Do you want to save for three, six, nine, 12 or 18 months? Three or six months is often the standard for emergency funds; however, it is best to save as much money as you feel comfortable saving. After all, this fund will be your money source if all other income goes away. Consider your current living expenses and any variations in them and plan accordingly. Don’t be afraid to err on the side of caution; you’d rather have too much saved up versus not enough.
2. Choose the type of account that will house your emergency fund.
You might consider using a high-yield savings account. These types of accounts typically offer a high annual percentage yield (APY), which means you’ll earn more money for each dollar you put into your account.Another viable option is certificates of deposit (CDs). When choosing any type of account, make sure you understand if it’s a variable or fixed-rate account; that way you are prepared for any fluctuations in your interest rate.

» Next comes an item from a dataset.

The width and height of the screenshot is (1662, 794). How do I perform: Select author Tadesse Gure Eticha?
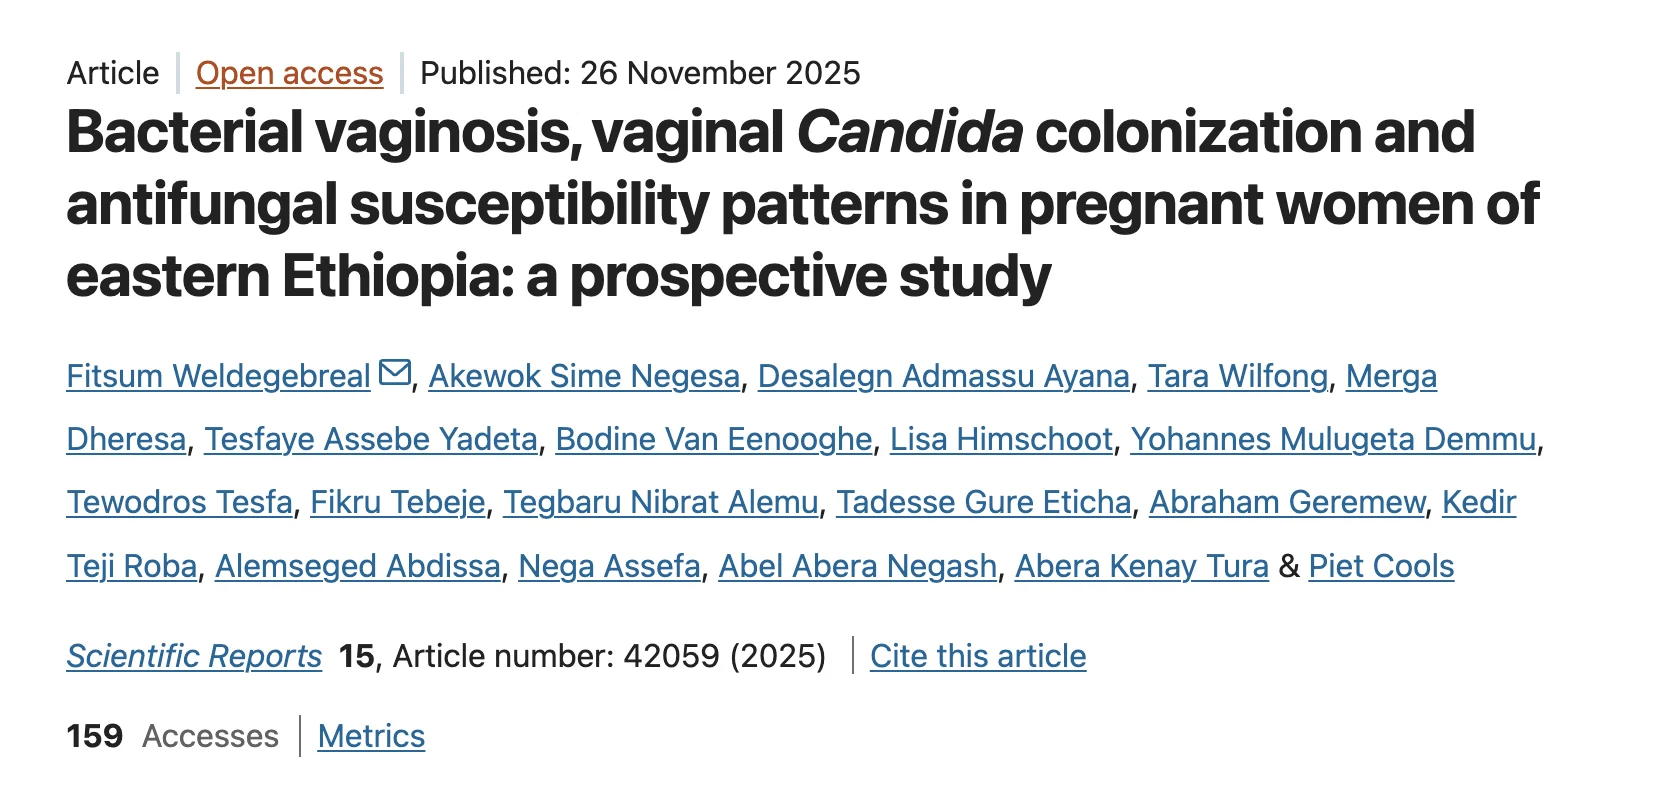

It’s also important to consider factors such as ease of access to the money and any penalties associated with withdrawing the cash. Ultimately, you want your emergency fund to be safe and available when you need it – but not so available that it’s tempting to make small withdrawals. Typically, the higher the interest rate, the harder it is to liquidate the savings. Always keep in mind that the purpose of this account is to grow money gradually and safely, not aggressively.
3. Save, save, save!
Once you have an account set up, it’s time to start saving. As with many things, establishing regular saving habits comes with time and must be intentional. An automatic transfer of cash into your account is a convenient and reliable way to make sure you always contribute money to your emergency fund. You can have this money transferred from a paycheck, checking account or other account that has money flowing into it. Working with your bank or credit union representative, you can determine if your transfers should be monthly, bi-weekly, etc.
To determine how much money to contribute to the savings account regularly, analyze your spending over a month’s period. Determine your realistic living expenses for the allotted amount of time that you want to save for – three months, six months, etc. – and then calculate an affordable amount of money that you can put into your emergency fund on a consistent basis.
By taking these simple steps now, you can be well on your way to having a solid emergency fund in place. Hopefully, you’ll never need it; but if the unexpected happens, you’ll be well-prepared and financially better protected from any debt incurrence.